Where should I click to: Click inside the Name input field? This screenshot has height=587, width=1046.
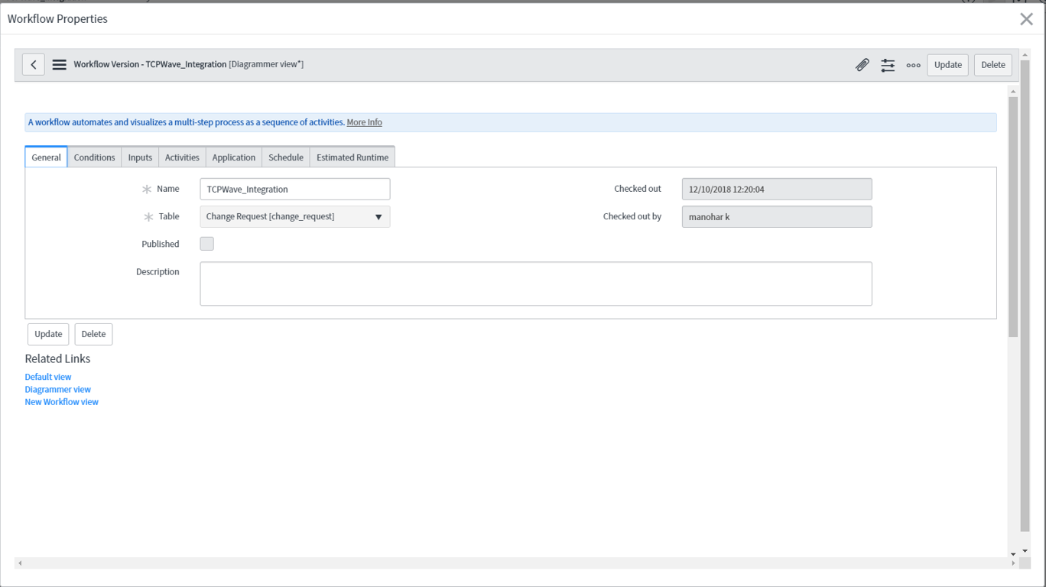pyautogui.click(x=294, y=189)
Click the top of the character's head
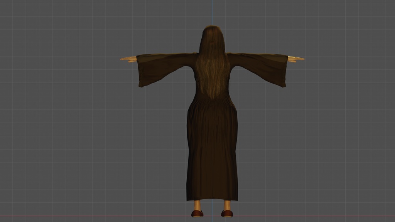The width and height of the screenshot is (395, 222). point(211,27)
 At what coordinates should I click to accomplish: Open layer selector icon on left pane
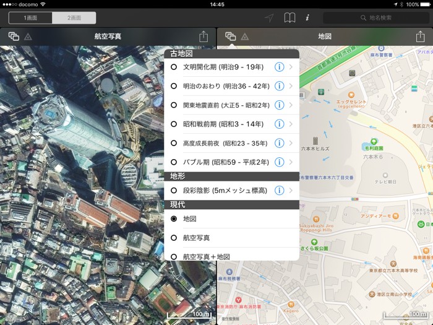click(14, 37)
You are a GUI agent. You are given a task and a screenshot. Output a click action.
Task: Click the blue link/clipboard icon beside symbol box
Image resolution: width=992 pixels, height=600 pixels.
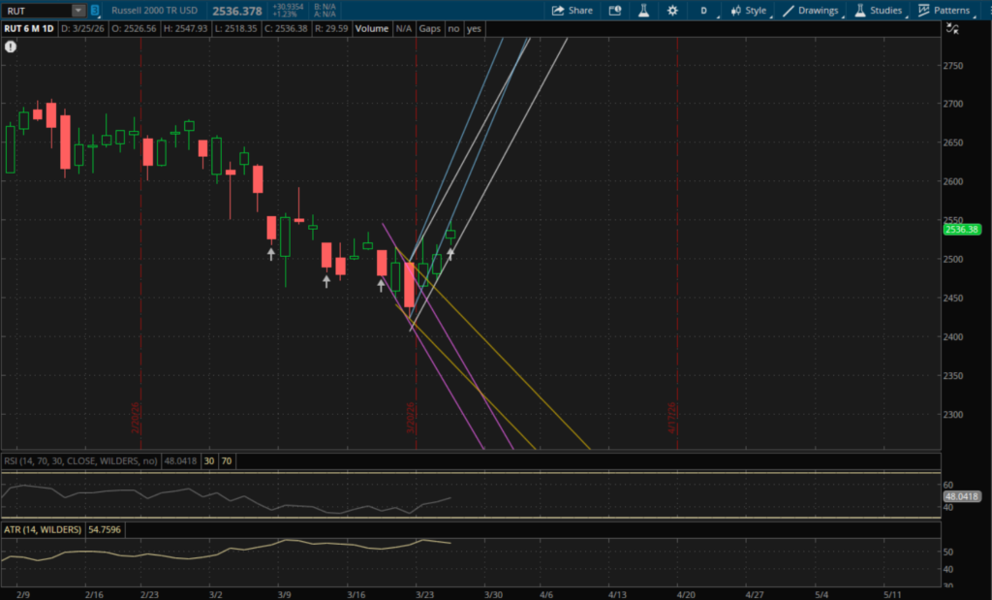[x=95, y=11]
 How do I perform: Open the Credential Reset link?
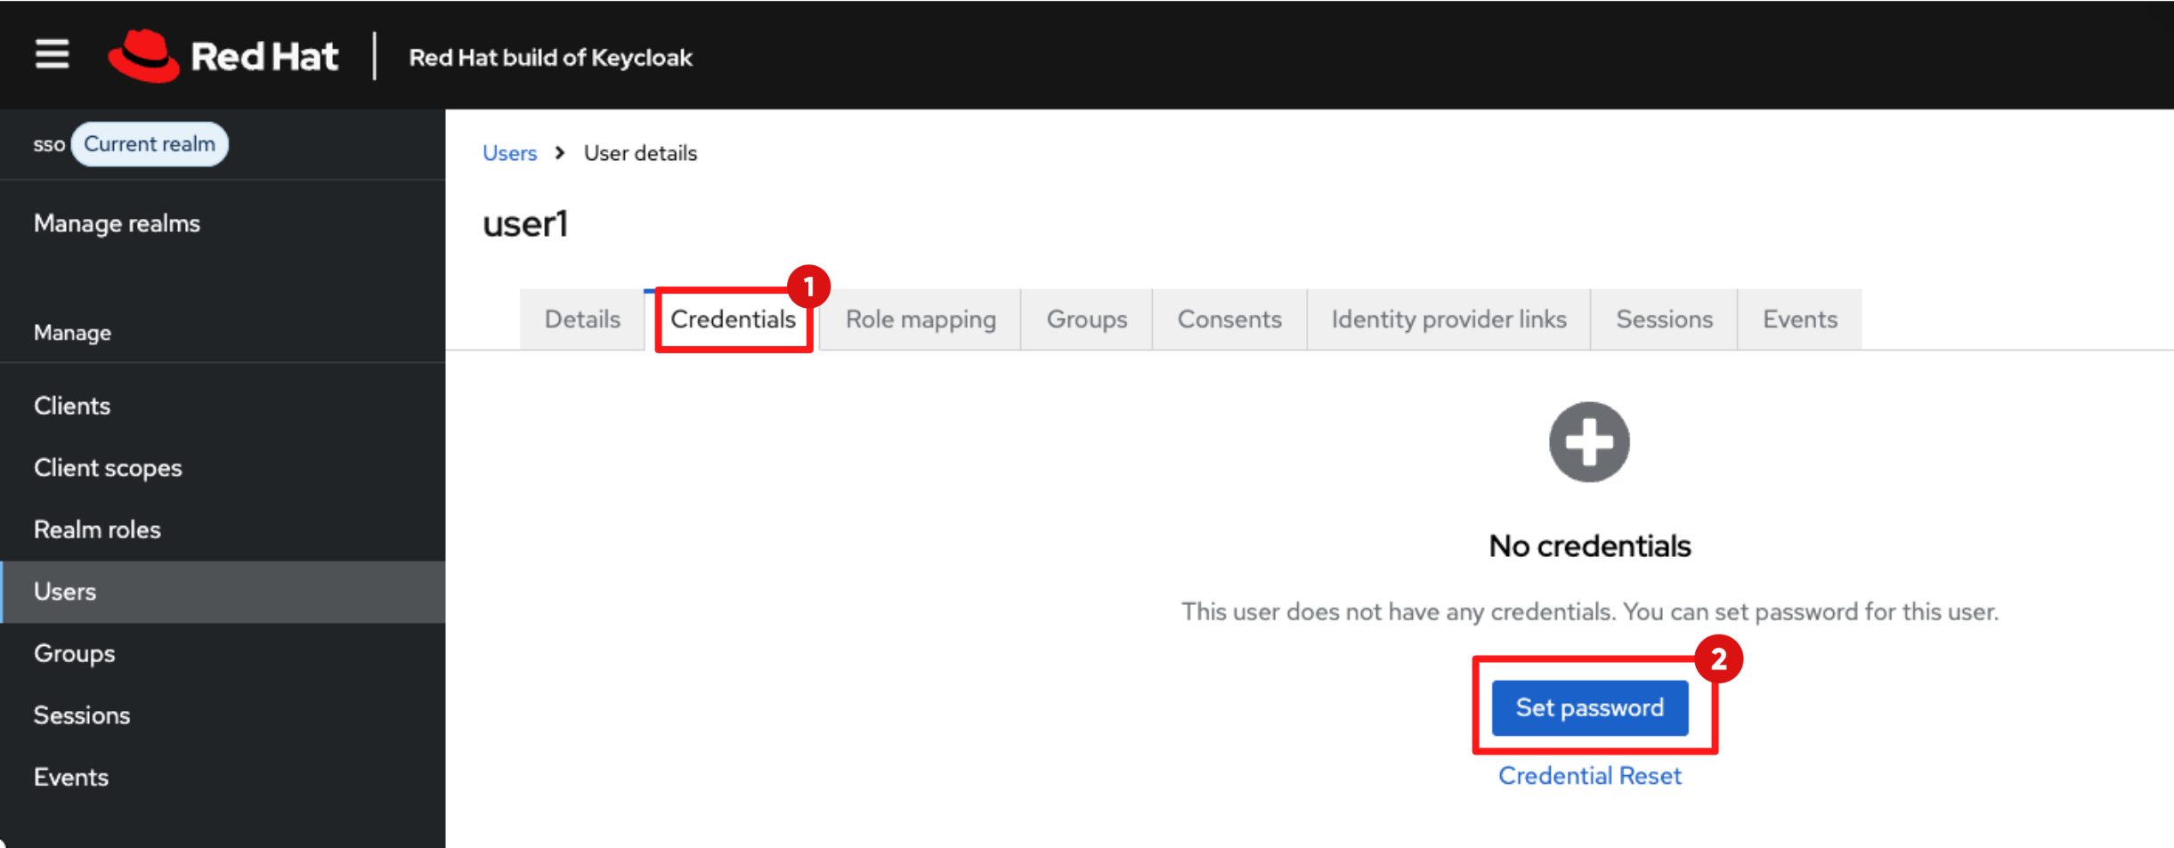tap(1590, 775)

◆ Task statement
Copy out every line of the data above word for word, omitting the pictures.

◆ Finished exercise
Where should I click to: Click inside the Name input field? This screenshot has height=587, width=1046.
pyautogui.click(x=294, y=189)
Click the top of the character's head
The width and height of the screenshot is (395, 222). point(211,27)
 At what coordinates should I click to accomplish: Open layer selector icon on left pane
click(14, 37)
You are a GUI agent. You are given a task and a screenshot. Output a click action.
Task: Click the blue link/clipboard icon beside symbol box
Image resolution: width=992 pixels, height=600 pixels.
[x=95, y=11]
 How do I perform: Open the Credential Reset link?
tap(1590, 775)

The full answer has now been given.